Fui ao The New York Times. Li a notícia da falência iminente da General Motors — que foi a maior empresa do mundo durante décadas —, da Ford e da Chrysler. Sinto pelos trabalhadores, mas odeio automóveis — que estão entre os maiores causadores do efeito estufa e do aquecimento global. Eles mudaram, para pior, o perfil das cidades e do campo, com autopistas que lembram os labirintos do contista argentino Jorge Luis Borges (1899-1986), que tive a honra de conhecer nos anos 1980. Não ficaria triste se elas desaparecessem, apesar dos desempregados, que só nos Estados Unidos já chegam a 1,2 milhão. Passei ao The Huffington Post, de Arianna Huffington — a grande inovadora do jornalismo contemporâneo. Já estava agitado com tanta notícia ruim. Li então uma entrevista da experiente repórter Christiane Amanpour, da CNN. Ela fez um documentário sobre o genocídio, que classifica, com pertinência, como a mais grave violação da lei. Revela que há um holocausto por ano na África. Discorre sobre Darfur, Ruanda e Congo. O genocídio é crime étnico, religioso ou racial. Critica o preconceito que a mídia tem em relação à África, que nunca é notícia de primeira página, ainda que “em Ruanda tenham sido mortas 800 mil pessoas”.
Amanpour prevê que Iraque, Afeganistão, Irã, Paquistão, Índia, Oriente Médio, além do agravamento da escassez de alimentos e de água e do climate change (aquecimento global), vão ser os temas de 2009. E critica os bloggers — igualmente com razão — ao dizer que para eles basta o comentário ligeiro sobre o evento, sem compromisso com ações para evitá-lo. Explico: não há sinergia entre a internet e a realidade a ser transformada, assim como não existe entre os jornais de papel ou os livros e a cidadania. A essa altura, já me encontrava angustiado, atônito, inquieto ao extremo, com dor de estômago.

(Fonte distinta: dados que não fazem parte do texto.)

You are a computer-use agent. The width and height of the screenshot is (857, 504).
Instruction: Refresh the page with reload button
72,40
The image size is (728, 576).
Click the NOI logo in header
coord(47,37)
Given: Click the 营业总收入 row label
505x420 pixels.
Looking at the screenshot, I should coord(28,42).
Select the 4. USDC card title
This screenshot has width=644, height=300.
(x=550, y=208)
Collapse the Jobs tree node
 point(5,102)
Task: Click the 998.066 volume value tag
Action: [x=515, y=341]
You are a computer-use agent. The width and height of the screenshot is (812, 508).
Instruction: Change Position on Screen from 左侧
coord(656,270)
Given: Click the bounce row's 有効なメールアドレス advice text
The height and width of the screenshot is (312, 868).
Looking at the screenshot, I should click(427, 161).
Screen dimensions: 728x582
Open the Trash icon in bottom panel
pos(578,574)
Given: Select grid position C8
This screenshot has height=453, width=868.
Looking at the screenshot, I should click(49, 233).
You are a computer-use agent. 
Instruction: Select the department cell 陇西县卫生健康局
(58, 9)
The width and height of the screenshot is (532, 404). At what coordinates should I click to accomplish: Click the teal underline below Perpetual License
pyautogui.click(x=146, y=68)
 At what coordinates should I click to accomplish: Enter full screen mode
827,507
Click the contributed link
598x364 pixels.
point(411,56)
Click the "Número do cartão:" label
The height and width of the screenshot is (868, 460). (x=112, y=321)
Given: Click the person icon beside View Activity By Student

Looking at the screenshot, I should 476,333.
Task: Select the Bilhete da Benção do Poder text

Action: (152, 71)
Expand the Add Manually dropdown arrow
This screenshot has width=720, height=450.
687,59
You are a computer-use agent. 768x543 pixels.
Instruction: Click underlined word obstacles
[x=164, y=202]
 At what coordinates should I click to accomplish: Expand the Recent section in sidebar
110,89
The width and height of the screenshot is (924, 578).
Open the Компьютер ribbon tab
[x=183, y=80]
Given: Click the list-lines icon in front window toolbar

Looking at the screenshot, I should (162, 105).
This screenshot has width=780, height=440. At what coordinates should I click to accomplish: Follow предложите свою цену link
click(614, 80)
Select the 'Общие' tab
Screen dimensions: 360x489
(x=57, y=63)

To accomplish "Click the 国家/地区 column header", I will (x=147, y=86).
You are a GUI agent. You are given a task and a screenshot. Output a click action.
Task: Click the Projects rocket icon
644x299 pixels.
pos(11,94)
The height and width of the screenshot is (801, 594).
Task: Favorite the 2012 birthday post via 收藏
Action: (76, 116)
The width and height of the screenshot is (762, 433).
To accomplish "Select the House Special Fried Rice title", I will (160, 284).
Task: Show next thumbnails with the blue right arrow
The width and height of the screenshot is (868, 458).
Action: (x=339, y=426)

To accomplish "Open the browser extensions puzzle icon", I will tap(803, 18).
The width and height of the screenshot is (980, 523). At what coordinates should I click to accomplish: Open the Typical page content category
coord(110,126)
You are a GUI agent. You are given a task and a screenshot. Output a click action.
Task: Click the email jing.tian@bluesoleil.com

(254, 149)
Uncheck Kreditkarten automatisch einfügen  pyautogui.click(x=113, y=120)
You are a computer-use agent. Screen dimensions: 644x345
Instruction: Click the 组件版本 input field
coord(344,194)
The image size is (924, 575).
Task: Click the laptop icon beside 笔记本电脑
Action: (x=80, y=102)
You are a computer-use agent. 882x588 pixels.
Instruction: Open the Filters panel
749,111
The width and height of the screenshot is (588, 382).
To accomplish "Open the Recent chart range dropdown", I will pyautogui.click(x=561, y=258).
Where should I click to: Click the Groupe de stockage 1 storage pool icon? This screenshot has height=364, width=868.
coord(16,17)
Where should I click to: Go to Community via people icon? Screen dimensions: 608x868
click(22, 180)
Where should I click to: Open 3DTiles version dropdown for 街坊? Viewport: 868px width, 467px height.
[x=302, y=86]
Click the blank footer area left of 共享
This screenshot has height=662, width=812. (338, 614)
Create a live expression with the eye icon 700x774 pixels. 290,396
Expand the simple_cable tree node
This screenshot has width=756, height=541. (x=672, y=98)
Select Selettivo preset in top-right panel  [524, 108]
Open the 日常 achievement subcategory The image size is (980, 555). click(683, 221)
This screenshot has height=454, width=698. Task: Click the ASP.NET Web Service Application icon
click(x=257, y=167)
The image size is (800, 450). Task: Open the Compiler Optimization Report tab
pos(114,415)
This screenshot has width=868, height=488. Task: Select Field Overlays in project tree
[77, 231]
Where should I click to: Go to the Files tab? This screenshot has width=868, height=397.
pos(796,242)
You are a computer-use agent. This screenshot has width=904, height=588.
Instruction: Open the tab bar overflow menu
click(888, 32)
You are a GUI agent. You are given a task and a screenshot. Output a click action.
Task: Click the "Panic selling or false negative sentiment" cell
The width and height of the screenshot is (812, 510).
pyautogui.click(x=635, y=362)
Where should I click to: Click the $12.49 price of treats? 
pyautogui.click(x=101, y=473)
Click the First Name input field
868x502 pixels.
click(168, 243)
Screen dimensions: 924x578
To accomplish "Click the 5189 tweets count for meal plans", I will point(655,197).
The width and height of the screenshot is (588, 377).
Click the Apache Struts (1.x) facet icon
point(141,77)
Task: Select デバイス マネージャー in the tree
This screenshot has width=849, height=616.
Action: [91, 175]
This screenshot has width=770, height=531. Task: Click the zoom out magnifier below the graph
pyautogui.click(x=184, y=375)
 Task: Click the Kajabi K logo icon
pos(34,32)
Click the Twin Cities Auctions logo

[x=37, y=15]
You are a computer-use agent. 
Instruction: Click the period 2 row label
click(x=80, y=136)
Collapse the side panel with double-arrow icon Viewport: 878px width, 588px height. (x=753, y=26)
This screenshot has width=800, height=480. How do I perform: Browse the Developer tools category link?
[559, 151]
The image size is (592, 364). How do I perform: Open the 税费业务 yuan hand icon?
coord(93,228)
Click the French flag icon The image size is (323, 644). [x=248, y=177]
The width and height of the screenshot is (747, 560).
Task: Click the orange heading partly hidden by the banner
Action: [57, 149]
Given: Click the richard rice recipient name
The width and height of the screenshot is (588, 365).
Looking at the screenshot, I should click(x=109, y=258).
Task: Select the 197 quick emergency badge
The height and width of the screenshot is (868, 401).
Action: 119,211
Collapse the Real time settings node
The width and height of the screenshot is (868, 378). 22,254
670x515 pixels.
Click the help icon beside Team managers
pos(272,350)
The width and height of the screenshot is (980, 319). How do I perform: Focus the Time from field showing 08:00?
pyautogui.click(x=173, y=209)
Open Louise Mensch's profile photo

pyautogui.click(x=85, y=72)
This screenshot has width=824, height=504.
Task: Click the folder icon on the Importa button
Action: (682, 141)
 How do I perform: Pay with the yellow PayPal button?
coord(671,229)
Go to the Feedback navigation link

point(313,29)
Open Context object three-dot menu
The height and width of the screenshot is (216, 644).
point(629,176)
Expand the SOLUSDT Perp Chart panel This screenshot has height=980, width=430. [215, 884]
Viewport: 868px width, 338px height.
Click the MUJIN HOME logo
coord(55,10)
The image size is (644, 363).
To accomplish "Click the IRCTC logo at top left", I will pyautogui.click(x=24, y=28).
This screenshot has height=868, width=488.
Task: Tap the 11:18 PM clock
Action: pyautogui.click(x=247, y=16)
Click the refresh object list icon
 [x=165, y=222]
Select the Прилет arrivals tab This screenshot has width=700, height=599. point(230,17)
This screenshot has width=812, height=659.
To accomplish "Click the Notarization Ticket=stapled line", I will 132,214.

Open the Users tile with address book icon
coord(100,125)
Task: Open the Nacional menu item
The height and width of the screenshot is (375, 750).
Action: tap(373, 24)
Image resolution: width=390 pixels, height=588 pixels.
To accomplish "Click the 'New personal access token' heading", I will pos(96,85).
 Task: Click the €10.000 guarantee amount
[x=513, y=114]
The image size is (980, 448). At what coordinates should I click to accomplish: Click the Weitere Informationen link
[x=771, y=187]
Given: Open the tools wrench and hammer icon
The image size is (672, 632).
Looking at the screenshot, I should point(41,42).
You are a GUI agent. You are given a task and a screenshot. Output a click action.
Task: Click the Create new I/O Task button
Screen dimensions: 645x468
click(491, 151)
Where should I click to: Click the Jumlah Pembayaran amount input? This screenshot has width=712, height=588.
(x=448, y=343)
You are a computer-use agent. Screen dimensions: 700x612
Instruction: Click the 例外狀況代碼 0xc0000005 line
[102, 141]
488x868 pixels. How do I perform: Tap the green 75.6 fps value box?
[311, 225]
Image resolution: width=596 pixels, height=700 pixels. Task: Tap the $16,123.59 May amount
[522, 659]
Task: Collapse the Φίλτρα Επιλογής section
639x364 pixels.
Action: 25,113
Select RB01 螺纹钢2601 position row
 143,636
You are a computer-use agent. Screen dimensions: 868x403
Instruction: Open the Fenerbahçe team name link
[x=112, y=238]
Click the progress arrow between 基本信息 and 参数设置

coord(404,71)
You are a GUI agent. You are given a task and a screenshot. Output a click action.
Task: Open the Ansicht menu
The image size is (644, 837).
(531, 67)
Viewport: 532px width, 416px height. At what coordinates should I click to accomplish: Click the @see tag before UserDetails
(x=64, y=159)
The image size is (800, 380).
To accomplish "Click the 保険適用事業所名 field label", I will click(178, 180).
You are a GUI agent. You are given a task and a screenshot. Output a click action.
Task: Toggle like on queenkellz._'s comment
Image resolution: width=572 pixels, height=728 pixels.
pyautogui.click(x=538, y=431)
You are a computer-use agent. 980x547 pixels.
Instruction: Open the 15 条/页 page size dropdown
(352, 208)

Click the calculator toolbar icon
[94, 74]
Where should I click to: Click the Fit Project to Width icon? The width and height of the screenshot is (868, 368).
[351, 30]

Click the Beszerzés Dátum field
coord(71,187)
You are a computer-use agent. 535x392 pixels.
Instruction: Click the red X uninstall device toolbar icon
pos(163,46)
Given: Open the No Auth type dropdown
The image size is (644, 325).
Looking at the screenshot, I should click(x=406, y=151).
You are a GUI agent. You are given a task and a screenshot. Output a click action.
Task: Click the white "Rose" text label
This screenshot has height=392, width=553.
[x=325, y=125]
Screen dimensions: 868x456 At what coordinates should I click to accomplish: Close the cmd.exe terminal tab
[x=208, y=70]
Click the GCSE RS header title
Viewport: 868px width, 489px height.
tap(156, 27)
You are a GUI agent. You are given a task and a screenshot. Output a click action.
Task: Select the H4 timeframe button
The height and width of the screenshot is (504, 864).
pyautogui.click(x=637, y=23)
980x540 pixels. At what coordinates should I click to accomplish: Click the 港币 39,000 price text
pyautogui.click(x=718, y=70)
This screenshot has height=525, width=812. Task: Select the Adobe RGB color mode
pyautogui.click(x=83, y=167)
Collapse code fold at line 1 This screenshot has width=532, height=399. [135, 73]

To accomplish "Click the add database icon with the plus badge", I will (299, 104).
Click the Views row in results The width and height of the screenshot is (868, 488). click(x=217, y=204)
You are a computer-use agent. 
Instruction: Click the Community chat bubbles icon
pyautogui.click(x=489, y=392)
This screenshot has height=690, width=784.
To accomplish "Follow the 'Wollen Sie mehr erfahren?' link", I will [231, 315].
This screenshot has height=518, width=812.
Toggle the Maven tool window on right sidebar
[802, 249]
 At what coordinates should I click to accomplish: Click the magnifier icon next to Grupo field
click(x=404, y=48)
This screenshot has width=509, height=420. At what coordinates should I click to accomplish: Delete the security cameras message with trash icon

Liguei a TV e ouvi três indianos comentarem os atentados de Mumbai. O primeiro dizia que eles não possuíam qualquer motivação religiosa, representavam apenas a violência pela violência, brutal, desumana, que visa somente ao caos e à intimidação, uma violência existencial. O segundo assegurava que os terroristas haviam sido treinados por Bin Laden e que seus alvos eram os executivos (hotéis), representantes do capitalismo financeiro americano, e Israel; além disso, falava da conivência do governo paquistanês, que permite a terroristas da Al-Qaeda e talibãs circular livremente pelo país. Previu guerra nuclear entre Paquistão e Índia, caso o Paquistão não extradite os terroristas para a pátria de Ghandi. O terceiro, que lembrou que Bombaim, antigo nome de Mumbai, foi dado pelos portugueses (significa “boa baía”), afirmou que para os terroristas islâmicos o prazer só existe depois da morte e que Mumbai é, além de cidade do trabalho, uma cidade dos prazeres, com suas praias, sua liberdade, sua noite efervescente. Imaginei-me aos pés do execrável Bin Laden, o rei do caos e da violência, presidente do globo terrestre! Xinguei o inepto Bush por não tê-lo prendido, apesar do dispêndio de bilhões de dólares em sete anos. Tomei um verdadeiro pisão das notícias. Depois de ingerir um calmantezinho e um sal de frutas, dormi. Não creio que tenha tido um sono agitado ou pesadelos. No entanto, acordei uma barata tetraplégica.